SOURCE PASSAGE:

>> BEGIN

A.1.2. Could you describe how data is acquired, curated and made available to users?

Data is made available from each data management system in each organisation. data is accessed through data portal. users can access different observations stream from different organisations. each organisation manages own data, in future users will be able to access integrated data sets and services.

 

A.1.3 Could you describe the software and computational environments involved?

[refer to data manage plan]

 

A.1.4 What are the responsibilities of the users who are involved in this use case?

Different kind of uses, report back publications, results of use. due to data manage policy, use of SIOS’s data need to cited.

 

A.1.5     Do you have any use case involving interactions with other RIs (in the same or different domains?)

There is overlap between SIOS and ICOS and EMSO, signed agreement with EMSO and ICOS to share data and coordinate investment in RIs. in the next 3 years, SIOS data management will be implemented will address the problem

 

A.2 What datasets are available for sharing with other RIs as part of ENVRIplus? Under what conditions are they available?

SIOS is under development, for time being, data is owned by different organisations, a number of data will be available, eg. dataset for marine will be relevant for EMSO, others include with INTERACT and ICOS.

 

A.3 Apart from datasets, does your RI also bring to ENVRIplus:

A.3.1 Software? In this case, is it open source?

It should be possible  but  will be decided in the frame of SIOS implementation phase

A.3.2   Computing resources (for running datasets through your software or software on your datasets)?

This has to be evaluated in the frama of implementation phase

A.3.3   Access to instrumentation/detectors or lab equipment? If so, what are the open-access conditions? Are there any bilateral agreements?

access program could be relevant. SIOS has agreement with INTERACT and EMSO. has discussed agreement with ICOS and EM (greenland ecological monetary)

 

A.3.4 Users/expertise to provide advice on various topics?

[based on the SIOS implementation phase and on organizing  aspects ]

 

A.3.5 Access to related scholarly publications?

the SIOS RI doesn’t contain a common publication repository, but each individual organization has its own.

 

A.3.6 Access to related grey literature (e.g. technical reports)?

[yes ]

 

A.4 What plans does your RI already have for data, its management and exploitation?

A.4.1 Are you using any particular standard(s)?

  i. Strengths and weaknesses

[each partner of the SIOS  has its own infrastructure,  but not all use the same standards. ]

 

  A.4.2 Are you using any particular software(s)?

            i. Strengths and weaknesses

[can’t answer]

 

  A.4.3 Are you considering changing the current:

            i. standard(s)

            ii. software

           iii. working practices as part of a future plan?                   

Please provide documentation/links for all the above which apply.

>> END

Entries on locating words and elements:

>> BEGIN

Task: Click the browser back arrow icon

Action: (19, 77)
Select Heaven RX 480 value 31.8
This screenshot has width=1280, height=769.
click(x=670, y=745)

>> END

EXERCISE PROMPT:
Continue the SIOS questionnaire on data sharing with ENVRIplus from the point where it stops.

EXERCISE RESPONSE:
[SIOS do  not consider   to  change   standards  and software,  it will provide  interoperability ]

 

A.5     What part of your RI needs to be improved in order:

A.5.1 For the RI to achieve its operational goals?

[can ‘t answer]

 

A.5.2 For you to be able to do your work?

[easy access to discover   visualize and download  data]

 

A.6 Do topics [1-6] cross-link with your data management plan?

  A.6.1 If so please provide the documentation/links

[not at the moment  ]

 

A.7 Does your RI have non-functional constraints for data handling and exploitation?  For example:

       a. Capital costs

       b. Maintenance costs

       c. Operational costs

       d. Security

       e. Privacy

       f. Computational environment in which your software runs

       g. Access for scrutiny and public review

   If so please provide the documentation/links

[ can’t answer

 

A.8   Do you have an overall approach to security and access?

[ yes

 

A.9 Are your data, software and computational environment subject to an open-access policy?

[yes]

 

A.10   What are the big open problems for your RI pertinent to handling and exploiting your data?

[can’t answer]

A.11.     Are you interested in any particular topic [1-6] to discuss in more detail?

A.11.1    If so, would you like us to arrange a follow up interview with more detail questions about any particular topic to be discussed?

[can’t answer]

 

A.12 .    Optional: If you are not the right person to reply to some questions from the above, please suggest the right person to contact from your RI for those questions.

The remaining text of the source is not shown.